Start of RECORDED DATA
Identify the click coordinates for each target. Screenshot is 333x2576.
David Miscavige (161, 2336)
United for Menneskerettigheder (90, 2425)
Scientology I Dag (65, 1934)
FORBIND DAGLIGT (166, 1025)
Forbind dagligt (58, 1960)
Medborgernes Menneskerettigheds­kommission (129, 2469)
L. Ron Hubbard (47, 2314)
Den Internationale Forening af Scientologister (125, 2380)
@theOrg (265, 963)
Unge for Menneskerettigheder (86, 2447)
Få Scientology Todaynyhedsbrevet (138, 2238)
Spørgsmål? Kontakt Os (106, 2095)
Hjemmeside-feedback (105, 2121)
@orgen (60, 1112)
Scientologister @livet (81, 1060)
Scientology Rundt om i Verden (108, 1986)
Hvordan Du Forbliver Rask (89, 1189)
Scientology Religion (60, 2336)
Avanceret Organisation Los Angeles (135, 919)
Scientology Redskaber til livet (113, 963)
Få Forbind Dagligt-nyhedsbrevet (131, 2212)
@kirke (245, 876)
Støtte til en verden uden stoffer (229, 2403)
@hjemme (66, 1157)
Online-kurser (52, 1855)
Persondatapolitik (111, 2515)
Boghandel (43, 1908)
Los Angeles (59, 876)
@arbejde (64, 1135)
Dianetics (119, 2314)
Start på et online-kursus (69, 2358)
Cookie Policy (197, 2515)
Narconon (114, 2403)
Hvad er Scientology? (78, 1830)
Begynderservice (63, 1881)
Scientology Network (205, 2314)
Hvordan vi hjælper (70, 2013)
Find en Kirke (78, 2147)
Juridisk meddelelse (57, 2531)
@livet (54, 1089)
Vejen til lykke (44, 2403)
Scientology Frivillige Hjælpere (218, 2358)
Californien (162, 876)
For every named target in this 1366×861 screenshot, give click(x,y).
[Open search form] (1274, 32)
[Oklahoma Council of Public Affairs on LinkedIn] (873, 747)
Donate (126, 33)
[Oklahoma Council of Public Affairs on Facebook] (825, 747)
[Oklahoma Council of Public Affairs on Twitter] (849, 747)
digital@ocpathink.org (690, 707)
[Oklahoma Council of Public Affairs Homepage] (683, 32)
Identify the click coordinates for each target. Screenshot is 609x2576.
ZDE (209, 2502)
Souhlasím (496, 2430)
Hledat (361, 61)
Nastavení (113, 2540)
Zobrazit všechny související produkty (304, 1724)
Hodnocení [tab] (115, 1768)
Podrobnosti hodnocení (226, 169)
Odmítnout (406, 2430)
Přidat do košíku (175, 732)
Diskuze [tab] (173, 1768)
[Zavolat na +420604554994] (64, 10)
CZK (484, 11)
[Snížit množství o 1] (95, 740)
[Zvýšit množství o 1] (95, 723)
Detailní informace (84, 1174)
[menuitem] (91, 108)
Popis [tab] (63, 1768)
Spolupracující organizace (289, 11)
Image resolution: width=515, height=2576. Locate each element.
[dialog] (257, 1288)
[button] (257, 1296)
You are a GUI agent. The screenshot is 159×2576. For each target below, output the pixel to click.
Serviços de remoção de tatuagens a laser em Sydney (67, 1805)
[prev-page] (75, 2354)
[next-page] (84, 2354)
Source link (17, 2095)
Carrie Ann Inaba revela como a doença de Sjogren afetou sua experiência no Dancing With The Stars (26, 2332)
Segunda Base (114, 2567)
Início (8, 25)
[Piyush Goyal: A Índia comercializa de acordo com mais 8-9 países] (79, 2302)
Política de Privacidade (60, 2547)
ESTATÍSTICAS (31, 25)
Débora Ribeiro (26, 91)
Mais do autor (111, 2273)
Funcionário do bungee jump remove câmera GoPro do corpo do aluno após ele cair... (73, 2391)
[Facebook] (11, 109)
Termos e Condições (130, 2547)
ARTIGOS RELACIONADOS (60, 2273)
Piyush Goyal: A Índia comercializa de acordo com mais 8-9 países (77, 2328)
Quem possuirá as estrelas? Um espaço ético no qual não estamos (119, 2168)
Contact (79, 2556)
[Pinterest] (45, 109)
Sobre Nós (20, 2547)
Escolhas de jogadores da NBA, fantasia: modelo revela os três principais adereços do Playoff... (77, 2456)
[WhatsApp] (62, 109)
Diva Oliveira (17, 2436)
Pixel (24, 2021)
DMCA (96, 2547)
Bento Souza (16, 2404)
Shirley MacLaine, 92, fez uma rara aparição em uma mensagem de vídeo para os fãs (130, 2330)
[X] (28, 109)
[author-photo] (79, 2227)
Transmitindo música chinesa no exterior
End of RECORDED DATA
The whole of the material above needs to be copied exactly.

Identify the click coordinates for each target. Screenshot is 333x2576.
David Miscavige (161, 2336)
United for Menneskerettigheder (90, 2425)
Scientology I Dag (65, 1934)
FORBIND DAGLIGT (166, 1025)
Forbind dagligt (58, 1960)
Medborgernes Menneskerettigheds­kommission (129, 2469)
L. Ron Hubbard (47, 2314)
Den Internationale Forening af Scientologister (125, 2380)
@theOrg (265, 963)
Unge for Menneskerettigheder (86, 2447)
Få Scientology Todaynyhedsbrevet (138, 2238)
Spørgsmål? Kontakt Os (106, 2095)
Hjemmeside-feedback (105, 2121)
@orgen (60, 1112)
Scientologister @livet (81, 1060)
Scientology Rundt om i Verden (108, 1986)
Hvordan Du Forbliver Rask (89, 1189)
Scientology Religion (60, 2336)
Avanceret Organisation Los Angeles (135, 919)
Scientology Redskaber til livet (113, 963)
Få Forbind Dagligt-nyhedsbrevet (131, 2212)
@kirke (245, 876)
Støtte til en verden uden stoffer (229, 2403)
@hjemme (66, 1157)
Online-kurser (52, 1855)
Persondatapolitik (111, 2515)
Boghandel (43, 1908)
Los Angeles (59, 876)
@arbejde (64, 1135)
Dianetics (119, 2314)
Start på et online-kursus (69, 2358)
Cookie Policy (197, 2515)
Narconon (114, 2403)
Hvad er Scientology? (78, 1830)
Begynderservice (63, 1881)
Scientology Network (205, 2314)
Hvordan vi hjælper (70, 2013)
Find en Kirke (78, 2147)
Juridisk meddelelse (57, 2531)
@livet (54, 1089)
Vejen til lykke (44, 2403)
Scientology Frivillige Hjælpere (218, 2358)
Californien (162, 876)
For every named target in this 1366×861 screenshot, give click(x,y).
[Open search form] (1274, 32)
[Oklahoma Council of Public Affairs on LinkedIn] (873, 747)
Donate (126, 33)
[Oklahoma Council of Public Affairs on Facebook] (825, 747)
[Oklahoma Council of Public Affairs on Twitter] (849, 747)
digital@ocpathink.org (690, 707)
[Oklahoma Council of Public Affairs Homepage] (683, 32)
Identify the click coordinates for each target. Screenshot is 609x2576.
ZDE (209, 2502)
Souhlasím (496, 2430)
Hledat (361, 61)
Nastavení (113, 2540)
Zobrazit všechny související produkty (304, 1724)
Hodnocení [tab] (115, 1768)
Podrobnosti hodnocení (226, 169)
Odmítnout (406, 2430)
Přidat do košíku (175, 732)
Diskuze [tab] (173, 1768)
[Zavolat na +420604554994] (64, 10)
CZK (484, 11)
[Snížit množství o 1] (95, 740)
[Zvýšit množství o 1] (95, 723)
Detailní informace (84, 1174)
[menuitem] (91, 108)
Popis [tab] (63, 1768)
Spolupracující organizace (289, 11)
Image resolution: width=515, height=2576. Locate each element.
[dialog] (257, 1288)
[button] (257, 1296)
You are a GUI agent. The screenshot is 159×2576. For each target below, output the pixel to click.
Serviços de remoção de tatuagens a laser em Sydney (67, 1805)
[prev-page] (75, 2354)
[next-page] (84, 2354)
Source link (17, 2095)
Carrie Ann Inaba revela como a doença de Sjogren afetou sua experiência no Dancing With The Stars (26, 2332)
Segunda Base (114, 2567)
Início (8, 25)
[Piyush Goyal: A Índia comercializa de acordo com mais 8-9 países] (79, 2302)
Política de Privacidade (60, 2547)
ESTATÍSTICAS (31, 25)
Débora Ribeiro (26, 91)
Mais do autor (111, 2273)
Funcionário do bungee jump remove câmera GoPro do corpo do aluno após ele cair... (73, 2391)
[Facebook] (11, 109)
Termos e Condições (130, 2547)
ARTIGOS RELACIONADOS (60, 2273)
Piyush Goyal: A Índia comercializa de acordo com mais 8-9 países (77, 2328)
Quem possuirá as estrelas? Um espaço ético no qual não estamos (119, 2168)
Contact (79, 2556)
[Pinterest] (45, 109)
Sobre Nós (20, 2547)
Escolhas de jogadores da NBA, fantasia: modelo revela os três principais adereços do Playoff... (77, 2456)
[WhatsApp] (62, 109)
Diva Oliveira (17, 2436)
Pixel (24, 2021)
DMCA (96, 2547)
Bento Souza (16, 2404)
Shirley MacLaine, 92, fez uma rara aparição em uma mensagem de vídeo para os fãs (130, 2330)
[X] (28, 109)
[author-photo] (79, 2227)
Transmitindo música chinesa no exterior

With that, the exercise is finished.